Some worrying incidents at recent Hasler races have highlighted the need for the whole marathon racing community to put safety first. A collective approach is the best possible way to maintain this focus and avoid mistakes escalating into serious incidents. Please read on…
Race Organisers have a lot to do on the day, but must put safety at the top of their list. This includes planning for all levels of ability, briefing marshals and competitors effectively, and having very clear lines of communication and escalation in case of incidents.
Team Leaders and Coaches should consider their own dynamic risk assessments to work out if the paddlers they are bringing will be able to cope with the distances, the course and conditions on the day.

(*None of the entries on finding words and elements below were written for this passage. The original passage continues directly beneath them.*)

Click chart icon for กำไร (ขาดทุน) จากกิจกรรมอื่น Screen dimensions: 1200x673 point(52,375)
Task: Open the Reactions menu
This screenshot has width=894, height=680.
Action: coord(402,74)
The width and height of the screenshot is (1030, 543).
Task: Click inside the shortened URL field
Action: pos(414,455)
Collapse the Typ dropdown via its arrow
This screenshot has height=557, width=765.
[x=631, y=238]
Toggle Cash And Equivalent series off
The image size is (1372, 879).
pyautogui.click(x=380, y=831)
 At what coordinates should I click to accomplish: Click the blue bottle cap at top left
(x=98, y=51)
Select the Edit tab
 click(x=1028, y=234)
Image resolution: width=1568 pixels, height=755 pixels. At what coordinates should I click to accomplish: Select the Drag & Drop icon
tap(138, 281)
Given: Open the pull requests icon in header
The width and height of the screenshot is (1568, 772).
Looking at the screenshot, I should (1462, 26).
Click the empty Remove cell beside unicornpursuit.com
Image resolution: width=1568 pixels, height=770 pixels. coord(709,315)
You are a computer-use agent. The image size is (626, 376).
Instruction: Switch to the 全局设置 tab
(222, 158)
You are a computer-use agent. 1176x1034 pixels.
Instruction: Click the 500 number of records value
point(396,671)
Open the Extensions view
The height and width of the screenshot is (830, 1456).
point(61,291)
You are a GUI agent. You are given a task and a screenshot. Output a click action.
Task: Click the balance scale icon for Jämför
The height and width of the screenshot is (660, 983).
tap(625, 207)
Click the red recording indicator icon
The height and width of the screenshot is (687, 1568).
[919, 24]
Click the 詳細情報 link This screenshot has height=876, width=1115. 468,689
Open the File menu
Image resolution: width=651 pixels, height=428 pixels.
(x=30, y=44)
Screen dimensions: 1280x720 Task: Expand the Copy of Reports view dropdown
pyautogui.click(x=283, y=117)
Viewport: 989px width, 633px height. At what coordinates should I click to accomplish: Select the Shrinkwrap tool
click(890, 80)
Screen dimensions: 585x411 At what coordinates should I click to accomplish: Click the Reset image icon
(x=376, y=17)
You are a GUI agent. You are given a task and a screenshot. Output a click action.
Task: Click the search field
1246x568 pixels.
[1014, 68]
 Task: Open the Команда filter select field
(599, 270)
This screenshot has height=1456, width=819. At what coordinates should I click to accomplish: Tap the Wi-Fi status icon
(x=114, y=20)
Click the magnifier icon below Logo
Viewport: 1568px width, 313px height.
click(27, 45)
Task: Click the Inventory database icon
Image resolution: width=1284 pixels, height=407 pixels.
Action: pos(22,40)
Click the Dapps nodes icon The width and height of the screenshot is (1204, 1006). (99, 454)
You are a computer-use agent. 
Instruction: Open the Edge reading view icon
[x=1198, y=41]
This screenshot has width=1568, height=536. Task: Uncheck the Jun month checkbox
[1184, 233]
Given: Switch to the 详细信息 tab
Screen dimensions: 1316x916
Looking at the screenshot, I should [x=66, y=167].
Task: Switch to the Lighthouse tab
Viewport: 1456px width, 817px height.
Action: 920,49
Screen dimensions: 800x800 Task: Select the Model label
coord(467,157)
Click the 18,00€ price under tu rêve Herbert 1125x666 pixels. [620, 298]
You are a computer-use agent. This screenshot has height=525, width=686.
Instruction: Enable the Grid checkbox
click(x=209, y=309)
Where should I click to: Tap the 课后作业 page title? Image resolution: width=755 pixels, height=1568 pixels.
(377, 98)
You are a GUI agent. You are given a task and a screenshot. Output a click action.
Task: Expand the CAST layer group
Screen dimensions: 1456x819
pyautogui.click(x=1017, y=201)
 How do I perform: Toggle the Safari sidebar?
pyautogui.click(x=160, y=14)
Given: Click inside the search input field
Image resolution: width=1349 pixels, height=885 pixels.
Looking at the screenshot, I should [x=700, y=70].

Finally, paddlers (and their parents or responsible adult in case of juniors) should always attend the race briefing, and be confident to ask questions of, or challenge where they are unsure.
The new guidance for U12 classes should be studied by all race organisers and team leaders (and ideally, parents/coaches)
The section from the Racing Rules on Safety is copied below for your information, please take the time to read it.
a) Competitor responsibility
i) Competitors must render their boats sufficiently buoyant to remain afloat and to support the crew in the event of capsize. Buoyancy must be fixed in the boat reasonably sufficiently to satisfy rule 27 of the ICF Marathon Rules which states that: ‘Each boat must carry sufficient buoyancy, either in the construction of the boat or fixed subsequently, to keep the boat floating level when filled with water.’ British Canoeing Marathon Committee rules interpretation of this is that inherent buoyancy provided by ‘Vac-bag’ or ‘sandwich’ construction is not alone sufficient and must be supplemented by adequate fixed additional flotation material or by the provision of sealed bulkheads.
ii) Competitors must be able to swim adequately in the waters on which the race is being held. It is the responsibility of each competitor (or of a parent in the case of a junior) to inform their team leader of any medical condition that may affect this. If the competitor is entering an event where they have no team leader, it is their responsibility (or of a parent in the case of a junior) to take appropriate precautions and inform the organiser.
iii) On open water adequate spray covers must be worn.
iv) All paddlers are required to render assistance to other competitors in distress.
v) The wearing of life jackets or buoyancy aids is compulsory for all paddlers ranked in divisions 7, 8, 9 and 10 irrespective of the race they are entered in. This applies to singles and doubles races.
vi) Life jackets must comply with either the European Standard ‘EN393 or 395 or the International Standard ‘ISO 12402’.
b) Team Leader responsibility
i) Team Leaders should decide if paddlers in the higher divisions should wear life jackets or buoyancy aids.
ii) Should a member of your team (or a parent in the case of a junior) inform you of any medical condition that may affect their safety, you should ensure that they take appropriate precautions and that the organiser is informed.
iii) Team Leaders should ensure their paddlers ability and experience is appropriate for the course and conditions particularly in the case of young or less experienced paddlers.
c) Race Organiser responsibility
i) Race organisers may require life jackets or buoyancy aids and spray covers to be worn and will have the FINAL say as to who should wear them (except where this is covered by rule 5a(v)) depending on weather and water conditions. Such equipment must be provided by the competitors.
ii) The penalty for infringing any safety rule is disqualification from the race.
iii) Should a team leader, an individual paddler (or a parent in the case of a junior) with no team leader, inform you of any medical condition that may affect their safety, you should ensure that they have taken appropriate precautions and that these fall within the compass of your risk assessment before accepting the entry. Organisers must include risk assessment for Div 10 races, taking into account their age & experience, provide adequate safety cover (e.g. rescue boats and signage) over the whole course where considered necessary
iv) Race organisers should ensure that race briefings state what safety measures have been taken, such as marshals or accompanying boats particularly for Lightening or Div 9/10 races.
Canoeing and Kayaking in all its forms is an ‘Assumed Risk – Water Contact’ sport.